I'm looking over a maximum likelihood problem right now and am having trouble following the calculus in the problem. To most here I'm sure it is very simple, and if someone could answer my questions I would appreciate it greatly.

The Problem: Consider a normall distributed random variable X with mean u and variance o^2, i.e., X~N(u,o^2). We observe a random sample {x1, x2, ...., xn}. Find the MLE of u. ( I will use r in place of pie, and E for epsilon)

(I will ask all of the questions that I have in CAPS)

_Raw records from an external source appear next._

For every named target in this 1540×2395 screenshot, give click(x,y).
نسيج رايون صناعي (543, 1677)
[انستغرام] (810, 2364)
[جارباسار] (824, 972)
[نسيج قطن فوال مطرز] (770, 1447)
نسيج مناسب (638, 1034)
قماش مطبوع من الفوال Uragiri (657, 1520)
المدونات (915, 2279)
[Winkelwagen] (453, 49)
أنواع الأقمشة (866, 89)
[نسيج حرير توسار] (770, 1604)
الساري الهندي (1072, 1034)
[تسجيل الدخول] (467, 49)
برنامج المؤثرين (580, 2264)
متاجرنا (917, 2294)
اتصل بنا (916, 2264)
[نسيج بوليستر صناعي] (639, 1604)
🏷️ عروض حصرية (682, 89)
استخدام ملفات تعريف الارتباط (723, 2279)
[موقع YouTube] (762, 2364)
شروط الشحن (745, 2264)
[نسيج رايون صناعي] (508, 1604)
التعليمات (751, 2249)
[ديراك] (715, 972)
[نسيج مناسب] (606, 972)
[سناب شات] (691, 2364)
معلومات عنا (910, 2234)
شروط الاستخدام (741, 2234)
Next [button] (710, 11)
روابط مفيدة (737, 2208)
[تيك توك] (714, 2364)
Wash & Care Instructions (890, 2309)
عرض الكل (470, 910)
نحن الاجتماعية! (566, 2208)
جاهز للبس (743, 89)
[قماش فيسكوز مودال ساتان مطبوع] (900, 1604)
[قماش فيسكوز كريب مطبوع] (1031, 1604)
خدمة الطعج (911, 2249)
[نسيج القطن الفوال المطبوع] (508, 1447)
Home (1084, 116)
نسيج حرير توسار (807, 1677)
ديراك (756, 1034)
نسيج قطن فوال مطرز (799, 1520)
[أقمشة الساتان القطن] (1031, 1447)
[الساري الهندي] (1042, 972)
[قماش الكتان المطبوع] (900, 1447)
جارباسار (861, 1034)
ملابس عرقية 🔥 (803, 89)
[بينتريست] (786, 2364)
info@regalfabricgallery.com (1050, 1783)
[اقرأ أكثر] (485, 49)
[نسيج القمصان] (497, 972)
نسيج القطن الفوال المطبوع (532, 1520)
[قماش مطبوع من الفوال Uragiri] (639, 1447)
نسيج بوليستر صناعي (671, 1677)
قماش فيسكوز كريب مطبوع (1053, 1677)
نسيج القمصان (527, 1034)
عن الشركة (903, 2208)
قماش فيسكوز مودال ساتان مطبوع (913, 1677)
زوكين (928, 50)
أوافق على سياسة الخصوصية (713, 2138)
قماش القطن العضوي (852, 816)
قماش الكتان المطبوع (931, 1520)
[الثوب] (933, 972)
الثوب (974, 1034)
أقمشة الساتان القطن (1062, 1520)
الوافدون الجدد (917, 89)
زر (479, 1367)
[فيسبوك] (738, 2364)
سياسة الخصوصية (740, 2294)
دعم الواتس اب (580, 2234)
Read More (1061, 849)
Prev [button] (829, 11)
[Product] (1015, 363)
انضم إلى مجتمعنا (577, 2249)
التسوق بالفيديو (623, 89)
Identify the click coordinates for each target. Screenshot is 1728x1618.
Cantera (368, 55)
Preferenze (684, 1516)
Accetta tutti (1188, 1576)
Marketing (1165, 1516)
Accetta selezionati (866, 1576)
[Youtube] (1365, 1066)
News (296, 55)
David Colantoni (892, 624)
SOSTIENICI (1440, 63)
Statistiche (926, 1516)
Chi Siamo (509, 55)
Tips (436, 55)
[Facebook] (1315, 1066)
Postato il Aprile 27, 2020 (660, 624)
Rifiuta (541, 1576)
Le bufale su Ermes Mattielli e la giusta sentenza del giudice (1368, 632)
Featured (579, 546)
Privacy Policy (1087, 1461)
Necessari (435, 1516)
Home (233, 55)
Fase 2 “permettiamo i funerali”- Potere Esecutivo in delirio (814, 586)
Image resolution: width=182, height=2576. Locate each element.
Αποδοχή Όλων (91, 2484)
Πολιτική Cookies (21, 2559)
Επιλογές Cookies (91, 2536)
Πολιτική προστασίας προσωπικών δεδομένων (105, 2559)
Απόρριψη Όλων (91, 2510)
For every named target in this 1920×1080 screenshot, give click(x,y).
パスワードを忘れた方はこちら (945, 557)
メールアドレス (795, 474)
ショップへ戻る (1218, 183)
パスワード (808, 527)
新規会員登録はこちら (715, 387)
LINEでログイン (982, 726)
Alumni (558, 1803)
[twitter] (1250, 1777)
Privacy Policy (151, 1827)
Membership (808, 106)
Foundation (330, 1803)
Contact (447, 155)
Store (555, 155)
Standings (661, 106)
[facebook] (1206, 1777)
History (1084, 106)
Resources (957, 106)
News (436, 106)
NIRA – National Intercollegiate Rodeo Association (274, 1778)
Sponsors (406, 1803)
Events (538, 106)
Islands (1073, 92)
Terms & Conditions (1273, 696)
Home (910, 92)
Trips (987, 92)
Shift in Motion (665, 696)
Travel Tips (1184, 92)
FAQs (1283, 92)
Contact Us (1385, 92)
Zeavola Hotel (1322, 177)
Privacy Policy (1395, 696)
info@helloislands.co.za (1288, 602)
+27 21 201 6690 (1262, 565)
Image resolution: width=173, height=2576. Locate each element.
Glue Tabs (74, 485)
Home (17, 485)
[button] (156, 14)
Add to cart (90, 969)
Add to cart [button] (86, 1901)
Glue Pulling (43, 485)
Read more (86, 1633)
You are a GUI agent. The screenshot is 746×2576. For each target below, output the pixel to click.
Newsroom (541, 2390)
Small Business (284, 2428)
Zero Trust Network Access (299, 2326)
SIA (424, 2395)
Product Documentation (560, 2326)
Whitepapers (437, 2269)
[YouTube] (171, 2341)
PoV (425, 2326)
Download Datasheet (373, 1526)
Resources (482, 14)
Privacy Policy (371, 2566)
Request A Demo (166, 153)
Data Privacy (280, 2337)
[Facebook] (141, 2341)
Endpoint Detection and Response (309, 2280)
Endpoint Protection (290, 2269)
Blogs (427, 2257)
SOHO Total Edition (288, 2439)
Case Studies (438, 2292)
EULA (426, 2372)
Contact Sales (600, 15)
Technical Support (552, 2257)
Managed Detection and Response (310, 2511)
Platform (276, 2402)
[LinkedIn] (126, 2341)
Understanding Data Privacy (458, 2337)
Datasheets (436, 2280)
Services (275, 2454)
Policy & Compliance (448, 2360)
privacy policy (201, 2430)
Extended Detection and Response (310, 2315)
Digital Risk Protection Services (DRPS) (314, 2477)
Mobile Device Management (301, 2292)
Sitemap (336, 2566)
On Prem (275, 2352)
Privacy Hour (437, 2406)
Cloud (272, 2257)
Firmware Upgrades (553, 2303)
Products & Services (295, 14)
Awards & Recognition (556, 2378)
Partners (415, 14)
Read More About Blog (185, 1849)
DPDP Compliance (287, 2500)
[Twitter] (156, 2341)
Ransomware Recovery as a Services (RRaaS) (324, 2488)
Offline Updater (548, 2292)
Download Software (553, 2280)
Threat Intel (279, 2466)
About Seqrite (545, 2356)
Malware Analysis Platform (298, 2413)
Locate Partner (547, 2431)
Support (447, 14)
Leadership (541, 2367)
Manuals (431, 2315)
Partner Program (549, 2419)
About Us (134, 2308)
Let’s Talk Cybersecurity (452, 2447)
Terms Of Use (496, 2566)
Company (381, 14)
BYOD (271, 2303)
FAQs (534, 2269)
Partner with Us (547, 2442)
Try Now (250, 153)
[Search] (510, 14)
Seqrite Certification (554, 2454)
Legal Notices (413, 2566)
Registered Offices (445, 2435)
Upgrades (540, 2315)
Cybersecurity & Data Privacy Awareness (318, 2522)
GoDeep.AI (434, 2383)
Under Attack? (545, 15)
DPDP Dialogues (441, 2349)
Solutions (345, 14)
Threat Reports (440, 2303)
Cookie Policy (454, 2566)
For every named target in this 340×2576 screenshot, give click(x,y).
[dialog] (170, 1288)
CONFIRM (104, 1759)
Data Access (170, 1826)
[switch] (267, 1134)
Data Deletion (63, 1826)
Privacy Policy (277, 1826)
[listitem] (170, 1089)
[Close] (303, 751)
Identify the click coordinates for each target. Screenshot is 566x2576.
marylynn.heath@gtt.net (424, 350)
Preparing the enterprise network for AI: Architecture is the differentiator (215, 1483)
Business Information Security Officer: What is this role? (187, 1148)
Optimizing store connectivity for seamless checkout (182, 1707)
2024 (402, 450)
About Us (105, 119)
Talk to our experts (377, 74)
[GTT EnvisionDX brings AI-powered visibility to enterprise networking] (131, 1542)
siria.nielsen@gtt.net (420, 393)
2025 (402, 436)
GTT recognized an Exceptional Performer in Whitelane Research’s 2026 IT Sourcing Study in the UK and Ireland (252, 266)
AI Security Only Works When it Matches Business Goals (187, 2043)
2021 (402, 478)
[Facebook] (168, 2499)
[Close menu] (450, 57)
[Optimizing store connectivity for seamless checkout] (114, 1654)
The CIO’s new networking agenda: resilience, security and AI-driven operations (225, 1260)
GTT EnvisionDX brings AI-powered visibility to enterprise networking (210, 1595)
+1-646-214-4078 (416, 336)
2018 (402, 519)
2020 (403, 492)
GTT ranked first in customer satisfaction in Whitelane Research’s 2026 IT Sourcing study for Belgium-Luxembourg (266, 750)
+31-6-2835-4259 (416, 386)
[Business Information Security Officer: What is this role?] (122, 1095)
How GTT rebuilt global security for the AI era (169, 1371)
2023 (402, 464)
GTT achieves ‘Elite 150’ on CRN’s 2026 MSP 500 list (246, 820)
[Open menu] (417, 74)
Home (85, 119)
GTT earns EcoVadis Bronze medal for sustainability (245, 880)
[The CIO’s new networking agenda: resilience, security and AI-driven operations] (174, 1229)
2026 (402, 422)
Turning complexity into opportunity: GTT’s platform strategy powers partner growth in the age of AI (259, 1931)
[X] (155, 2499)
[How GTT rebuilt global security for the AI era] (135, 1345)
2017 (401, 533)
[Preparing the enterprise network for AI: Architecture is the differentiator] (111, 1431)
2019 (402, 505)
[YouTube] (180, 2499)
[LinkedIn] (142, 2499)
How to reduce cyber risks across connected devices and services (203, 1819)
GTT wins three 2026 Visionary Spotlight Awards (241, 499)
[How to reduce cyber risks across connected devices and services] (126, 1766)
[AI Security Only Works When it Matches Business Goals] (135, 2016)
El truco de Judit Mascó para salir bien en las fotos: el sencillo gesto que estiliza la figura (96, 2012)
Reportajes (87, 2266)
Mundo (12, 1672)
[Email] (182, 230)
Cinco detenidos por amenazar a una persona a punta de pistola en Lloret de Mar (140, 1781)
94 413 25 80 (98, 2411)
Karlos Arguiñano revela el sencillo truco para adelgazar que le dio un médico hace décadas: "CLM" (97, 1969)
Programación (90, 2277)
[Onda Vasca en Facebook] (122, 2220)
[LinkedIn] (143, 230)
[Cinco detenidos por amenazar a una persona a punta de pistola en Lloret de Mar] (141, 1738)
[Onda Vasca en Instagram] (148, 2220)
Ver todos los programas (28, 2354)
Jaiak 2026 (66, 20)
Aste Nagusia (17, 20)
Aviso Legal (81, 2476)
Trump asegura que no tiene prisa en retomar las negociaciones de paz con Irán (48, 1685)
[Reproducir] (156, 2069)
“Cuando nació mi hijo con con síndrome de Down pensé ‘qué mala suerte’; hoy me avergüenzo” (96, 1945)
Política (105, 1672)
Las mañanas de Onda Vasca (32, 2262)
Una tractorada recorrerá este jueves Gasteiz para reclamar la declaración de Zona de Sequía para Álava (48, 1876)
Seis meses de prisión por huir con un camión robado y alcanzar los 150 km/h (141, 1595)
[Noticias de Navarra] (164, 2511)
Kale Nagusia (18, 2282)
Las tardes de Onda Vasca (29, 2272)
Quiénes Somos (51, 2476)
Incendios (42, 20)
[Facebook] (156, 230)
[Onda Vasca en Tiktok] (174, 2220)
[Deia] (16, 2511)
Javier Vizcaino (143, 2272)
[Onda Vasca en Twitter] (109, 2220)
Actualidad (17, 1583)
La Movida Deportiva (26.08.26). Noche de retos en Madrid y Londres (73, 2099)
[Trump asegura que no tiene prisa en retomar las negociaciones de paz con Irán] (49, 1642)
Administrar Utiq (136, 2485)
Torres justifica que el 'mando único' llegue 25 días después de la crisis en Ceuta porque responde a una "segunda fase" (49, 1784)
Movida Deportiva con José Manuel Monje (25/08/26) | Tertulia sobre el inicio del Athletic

Log of the density function:

logf(x) = -(1/2)*log(2ro^2) - (1/2)((x-u)/o)^2

When substituted into the likelihood function we get:

L = E[-(1/2)*log(2ro^2) - (1/2)((x-u)/o)]^2

which equals => -(n/2)*log(2ro^2) - (1/2o^2) E(x-u)^2

MY FIRST QUESTION, WHERE DOES THE n COME FROM, AND WHY IS EVERYTHING BESIDES THE (x-u) TAKEN OUT OF THE E?

Next we differentiate with respect to u and o^2:

dL/du = -(1/2o^2) E 2(x-u)(-1)
dL/d(o^2) = -(n/2)(1/o^2) + (1/2o^4)E(x-u)^2

Ok, in the (dL/du)... the first half of the likelihood function drops out because there isn't a "u" in it. I guess my only question is where does the (-1) come from? I think that it has something to do with the chain rule, but I'm really not sure.

In the second part, I understand the second part ((1/2o^4)E(x-u)^2), but am confused on how the first half is derived.

I really am behind in even this simple calculus, and if anyone could recommend somewhere would I could get some practice, I would greatly appreciate it. Thanks in advance!